Secondly, I personally add a healthy midrange boost at the back end of all my live patches. It helps to simulate that live loud real amp midrange push real amps have.

I have recently switched to $1200 ultimate ear in-ears and love the sound.

Good luck, I do remember a similar frustration early on in my axefx gigging.

Would you share your settings for such healthy midrnge boost ? Thanks a lot. I m interested in seing how to get this mid boost without get the sound "thinner".
 
Of course you don't change the amp, but you tweak the knobs. Don't you? :) Just play the same? :eek: If they are very different guitars, it wouldn't work i guess.

(

Different guitars sound different - thats the point of different guitars. If you use a real amp - all guitars sound different as well. You can change settings every time you change guitars, but how many do that.
Ultimately, with a single valve amp, you set it up for your main guitar, then use alternate guitars for different tones.
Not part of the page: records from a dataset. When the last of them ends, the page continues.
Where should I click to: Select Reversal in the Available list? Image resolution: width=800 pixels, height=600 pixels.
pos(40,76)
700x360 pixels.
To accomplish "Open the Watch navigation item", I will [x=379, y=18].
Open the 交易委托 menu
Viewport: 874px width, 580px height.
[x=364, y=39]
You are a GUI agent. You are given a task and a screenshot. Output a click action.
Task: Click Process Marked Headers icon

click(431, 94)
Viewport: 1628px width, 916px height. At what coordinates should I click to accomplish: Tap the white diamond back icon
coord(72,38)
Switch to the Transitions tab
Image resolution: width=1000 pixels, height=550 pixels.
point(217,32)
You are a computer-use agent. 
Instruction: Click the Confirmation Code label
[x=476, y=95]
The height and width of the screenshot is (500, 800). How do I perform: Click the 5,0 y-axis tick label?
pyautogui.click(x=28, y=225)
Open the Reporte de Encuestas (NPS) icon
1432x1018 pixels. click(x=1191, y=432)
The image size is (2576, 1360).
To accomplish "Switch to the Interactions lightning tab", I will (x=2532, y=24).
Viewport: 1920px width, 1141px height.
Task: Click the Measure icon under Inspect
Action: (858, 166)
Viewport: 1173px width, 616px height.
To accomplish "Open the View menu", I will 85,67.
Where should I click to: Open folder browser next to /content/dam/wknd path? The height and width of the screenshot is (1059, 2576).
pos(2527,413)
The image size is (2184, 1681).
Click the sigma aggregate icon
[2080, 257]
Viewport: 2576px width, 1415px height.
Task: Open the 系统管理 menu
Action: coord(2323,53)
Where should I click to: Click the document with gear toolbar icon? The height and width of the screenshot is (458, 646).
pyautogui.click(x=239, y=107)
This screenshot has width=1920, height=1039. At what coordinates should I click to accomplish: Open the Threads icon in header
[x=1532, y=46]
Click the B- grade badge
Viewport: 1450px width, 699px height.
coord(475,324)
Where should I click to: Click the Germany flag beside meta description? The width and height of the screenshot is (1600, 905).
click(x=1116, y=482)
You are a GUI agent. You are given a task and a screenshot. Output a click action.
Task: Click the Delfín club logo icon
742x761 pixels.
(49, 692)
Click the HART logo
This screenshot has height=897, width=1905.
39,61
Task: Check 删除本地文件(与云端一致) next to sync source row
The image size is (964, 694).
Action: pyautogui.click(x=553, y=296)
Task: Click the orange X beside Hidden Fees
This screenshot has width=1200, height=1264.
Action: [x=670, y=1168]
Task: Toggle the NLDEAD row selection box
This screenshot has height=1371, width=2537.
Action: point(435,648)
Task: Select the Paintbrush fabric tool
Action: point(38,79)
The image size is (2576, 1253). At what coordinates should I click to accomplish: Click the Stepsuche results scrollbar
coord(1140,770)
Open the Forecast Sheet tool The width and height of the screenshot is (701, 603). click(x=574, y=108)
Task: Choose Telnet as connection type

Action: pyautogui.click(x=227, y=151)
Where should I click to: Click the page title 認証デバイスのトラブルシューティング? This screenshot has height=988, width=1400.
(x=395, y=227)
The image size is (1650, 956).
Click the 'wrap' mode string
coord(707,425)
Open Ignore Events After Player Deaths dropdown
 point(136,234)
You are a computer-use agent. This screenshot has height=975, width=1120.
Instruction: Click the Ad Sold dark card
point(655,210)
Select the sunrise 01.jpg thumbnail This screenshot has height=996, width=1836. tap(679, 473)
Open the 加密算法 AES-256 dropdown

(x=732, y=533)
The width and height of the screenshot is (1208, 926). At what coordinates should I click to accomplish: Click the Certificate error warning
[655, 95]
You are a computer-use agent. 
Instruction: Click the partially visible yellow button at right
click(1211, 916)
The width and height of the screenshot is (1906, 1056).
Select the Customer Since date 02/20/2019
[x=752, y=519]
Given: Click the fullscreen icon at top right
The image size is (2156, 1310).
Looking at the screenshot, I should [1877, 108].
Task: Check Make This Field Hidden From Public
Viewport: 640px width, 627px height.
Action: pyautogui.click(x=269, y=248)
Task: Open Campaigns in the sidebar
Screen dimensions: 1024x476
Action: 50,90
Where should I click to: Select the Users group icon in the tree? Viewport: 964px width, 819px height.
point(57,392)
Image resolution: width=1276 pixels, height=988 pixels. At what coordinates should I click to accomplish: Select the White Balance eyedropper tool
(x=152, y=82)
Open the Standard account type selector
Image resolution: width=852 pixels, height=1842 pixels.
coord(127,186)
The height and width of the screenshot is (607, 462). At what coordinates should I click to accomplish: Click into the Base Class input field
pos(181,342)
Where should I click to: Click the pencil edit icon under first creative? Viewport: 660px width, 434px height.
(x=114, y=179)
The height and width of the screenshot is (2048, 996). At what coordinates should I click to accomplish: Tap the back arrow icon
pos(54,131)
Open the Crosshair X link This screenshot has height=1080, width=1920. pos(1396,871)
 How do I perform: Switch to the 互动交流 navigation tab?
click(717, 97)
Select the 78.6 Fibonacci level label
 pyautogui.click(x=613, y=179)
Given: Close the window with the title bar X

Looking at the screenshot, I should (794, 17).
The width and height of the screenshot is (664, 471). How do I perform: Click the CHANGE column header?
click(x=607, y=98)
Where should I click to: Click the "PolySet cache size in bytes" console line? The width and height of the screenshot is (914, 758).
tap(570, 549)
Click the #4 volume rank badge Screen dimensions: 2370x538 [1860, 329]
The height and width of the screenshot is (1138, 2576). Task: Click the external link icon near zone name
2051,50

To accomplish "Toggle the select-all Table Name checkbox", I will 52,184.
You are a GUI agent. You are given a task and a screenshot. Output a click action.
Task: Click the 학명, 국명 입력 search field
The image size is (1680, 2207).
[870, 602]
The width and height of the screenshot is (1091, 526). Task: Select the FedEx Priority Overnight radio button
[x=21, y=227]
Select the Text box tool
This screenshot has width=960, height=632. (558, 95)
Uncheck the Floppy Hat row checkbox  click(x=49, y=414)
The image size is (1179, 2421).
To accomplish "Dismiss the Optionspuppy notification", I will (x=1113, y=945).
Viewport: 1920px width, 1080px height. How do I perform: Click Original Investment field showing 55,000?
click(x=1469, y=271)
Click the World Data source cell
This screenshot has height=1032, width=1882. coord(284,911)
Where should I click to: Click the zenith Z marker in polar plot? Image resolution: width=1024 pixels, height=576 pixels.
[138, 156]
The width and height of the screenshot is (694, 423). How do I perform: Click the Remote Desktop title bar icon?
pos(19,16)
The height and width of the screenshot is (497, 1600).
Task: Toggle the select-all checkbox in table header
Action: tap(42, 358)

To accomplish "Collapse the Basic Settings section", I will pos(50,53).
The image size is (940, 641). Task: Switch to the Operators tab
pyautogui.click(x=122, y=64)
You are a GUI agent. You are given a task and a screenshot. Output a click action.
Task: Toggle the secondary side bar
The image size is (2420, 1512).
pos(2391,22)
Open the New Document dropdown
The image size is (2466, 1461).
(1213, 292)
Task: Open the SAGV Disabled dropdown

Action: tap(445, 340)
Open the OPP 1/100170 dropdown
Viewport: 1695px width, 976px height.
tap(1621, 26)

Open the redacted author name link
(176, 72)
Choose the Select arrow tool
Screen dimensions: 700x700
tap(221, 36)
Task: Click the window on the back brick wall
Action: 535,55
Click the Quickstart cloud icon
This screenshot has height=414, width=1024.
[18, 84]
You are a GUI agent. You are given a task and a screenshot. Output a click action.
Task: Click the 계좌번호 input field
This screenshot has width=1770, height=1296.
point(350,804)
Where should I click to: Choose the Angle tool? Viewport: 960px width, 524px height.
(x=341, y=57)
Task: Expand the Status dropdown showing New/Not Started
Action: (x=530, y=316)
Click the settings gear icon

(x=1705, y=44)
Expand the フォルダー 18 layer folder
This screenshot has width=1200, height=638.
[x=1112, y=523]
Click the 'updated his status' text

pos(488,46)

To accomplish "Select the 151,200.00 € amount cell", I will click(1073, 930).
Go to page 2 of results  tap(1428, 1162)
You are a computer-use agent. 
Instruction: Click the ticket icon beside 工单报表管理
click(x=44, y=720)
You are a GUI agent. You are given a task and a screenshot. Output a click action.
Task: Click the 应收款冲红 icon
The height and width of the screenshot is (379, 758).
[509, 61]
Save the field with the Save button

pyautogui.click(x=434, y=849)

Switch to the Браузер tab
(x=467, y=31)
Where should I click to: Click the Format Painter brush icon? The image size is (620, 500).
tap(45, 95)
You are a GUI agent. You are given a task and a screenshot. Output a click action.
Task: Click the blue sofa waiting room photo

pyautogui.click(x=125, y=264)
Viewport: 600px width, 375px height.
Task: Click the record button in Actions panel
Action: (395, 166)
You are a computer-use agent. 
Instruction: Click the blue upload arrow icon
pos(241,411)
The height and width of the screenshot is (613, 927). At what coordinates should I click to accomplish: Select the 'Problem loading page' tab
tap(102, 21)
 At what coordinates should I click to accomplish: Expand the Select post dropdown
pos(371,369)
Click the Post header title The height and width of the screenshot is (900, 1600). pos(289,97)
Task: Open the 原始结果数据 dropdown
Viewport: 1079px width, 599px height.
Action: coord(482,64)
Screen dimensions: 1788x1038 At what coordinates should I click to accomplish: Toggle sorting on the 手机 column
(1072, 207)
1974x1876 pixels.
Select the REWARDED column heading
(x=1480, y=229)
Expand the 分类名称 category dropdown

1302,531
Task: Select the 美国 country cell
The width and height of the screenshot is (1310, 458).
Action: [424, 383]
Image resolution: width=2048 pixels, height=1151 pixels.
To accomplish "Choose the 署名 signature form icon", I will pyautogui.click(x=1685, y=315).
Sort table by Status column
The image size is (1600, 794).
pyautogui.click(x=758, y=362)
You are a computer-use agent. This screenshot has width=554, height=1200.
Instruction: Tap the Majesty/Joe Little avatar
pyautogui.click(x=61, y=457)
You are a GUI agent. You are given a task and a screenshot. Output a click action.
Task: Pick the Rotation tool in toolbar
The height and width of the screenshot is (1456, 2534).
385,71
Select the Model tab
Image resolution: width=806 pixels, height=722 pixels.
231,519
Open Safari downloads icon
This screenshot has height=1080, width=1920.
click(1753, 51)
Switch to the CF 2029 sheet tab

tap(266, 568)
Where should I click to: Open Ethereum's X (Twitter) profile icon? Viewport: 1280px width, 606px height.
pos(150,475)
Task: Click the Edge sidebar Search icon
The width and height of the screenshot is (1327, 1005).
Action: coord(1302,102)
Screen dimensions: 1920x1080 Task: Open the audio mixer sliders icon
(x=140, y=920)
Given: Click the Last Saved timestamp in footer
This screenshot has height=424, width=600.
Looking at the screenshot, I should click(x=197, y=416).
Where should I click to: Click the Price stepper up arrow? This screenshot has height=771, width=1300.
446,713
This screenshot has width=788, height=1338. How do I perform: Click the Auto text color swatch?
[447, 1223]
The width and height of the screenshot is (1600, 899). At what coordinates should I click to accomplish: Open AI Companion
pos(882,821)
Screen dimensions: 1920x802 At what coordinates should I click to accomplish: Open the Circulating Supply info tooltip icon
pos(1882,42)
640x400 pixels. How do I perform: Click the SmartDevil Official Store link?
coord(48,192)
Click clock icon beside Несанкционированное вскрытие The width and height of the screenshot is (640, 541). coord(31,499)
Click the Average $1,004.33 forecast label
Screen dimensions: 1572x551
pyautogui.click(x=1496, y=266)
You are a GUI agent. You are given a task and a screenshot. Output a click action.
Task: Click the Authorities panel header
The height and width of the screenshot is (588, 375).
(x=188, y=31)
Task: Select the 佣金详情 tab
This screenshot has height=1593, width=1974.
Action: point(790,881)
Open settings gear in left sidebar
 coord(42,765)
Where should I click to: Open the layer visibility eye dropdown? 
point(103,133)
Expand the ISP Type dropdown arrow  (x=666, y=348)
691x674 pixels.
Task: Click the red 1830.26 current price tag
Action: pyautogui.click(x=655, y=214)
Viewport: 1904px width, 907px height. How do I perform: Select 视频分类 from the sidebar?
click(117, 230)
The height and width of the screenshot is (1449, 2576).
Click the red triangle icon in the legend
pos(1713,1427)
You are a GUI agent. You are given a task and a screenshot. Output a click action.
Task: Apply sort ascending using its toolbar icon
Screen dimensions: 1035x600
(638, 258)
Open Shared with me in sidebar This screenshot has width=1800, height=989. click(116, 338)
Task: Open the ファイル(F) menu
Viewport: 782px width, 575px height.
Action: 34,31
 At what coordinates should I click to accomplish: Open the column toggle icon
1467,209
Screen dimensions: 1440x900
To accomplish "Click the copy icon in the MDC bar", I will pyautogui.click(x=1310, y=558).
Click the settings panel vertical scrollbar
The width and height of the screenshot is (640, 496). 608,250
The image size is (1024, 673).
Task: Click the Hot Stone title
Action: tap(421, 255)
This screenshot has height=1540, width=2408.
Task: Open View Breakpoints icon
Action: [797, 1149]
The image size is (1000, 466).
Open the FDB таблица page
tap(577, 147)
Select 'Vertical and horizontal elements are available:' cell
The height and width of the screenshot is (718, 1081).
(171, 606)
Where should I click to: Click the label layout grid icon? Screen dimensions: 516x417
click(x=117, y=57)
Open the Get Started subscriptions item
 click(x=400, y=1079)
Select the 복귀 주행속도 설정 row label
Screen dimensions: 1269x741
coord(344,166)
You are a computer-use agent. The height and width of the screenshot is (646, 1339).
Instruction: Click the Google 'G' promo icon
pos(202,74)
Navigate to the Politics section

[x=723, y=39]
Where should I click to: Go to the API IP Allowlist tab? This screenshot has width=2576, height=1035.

If you need the same tone (say for use with a backup guitar) - then you need two guitars the same.

I use a Tele as my main guitar in my current band - but use a PRS CU22 and occasionally a 335 as alternates --- to get THAT flavour of tone for certain songs. They work fine through the same patch but dont sound the same. There not supposed to - they sound like the guitar they are, and in the context of the song I use them in the tone is fine.
 
Different guitars sound different - thats the point of different guitars. If you use a real amp - all guitars sound different as well. You can change settings every time you change guitars, but how many do that.
Ultimately, with a single valve amp, you set it up for your main guitar, then use alternate guitars for different tones. If you need the same tone (say for use with a backup guitar) - then you need two guitars the same.

I use a Tele as my main guitar in my current band - but use a PRS CU22 and occasionally a 335 as alternates --- to get THAT flavour of tone for certain songs. They work fine through the same patch but dont sound the same. There not supposed to - they sound like the guitar they are, and in the context of the song I use them in the tone is fine.

I'm not agreeing this. On a real cab and amp from what I hear it's okay, they sound different.

But different guitar same patch, doesn't sound different. It sounds bad.
 
Would you share your settings for such healthy midrnge boost ? Thanks a lot. I m interested in seing how to get this mid boost without get the sound "thinner".

Yek has posted my original Thread on the subject, but simply:

769hz at .35Q up +4db (parametric eq).

I've been experimenting with 666Hz lately with good results.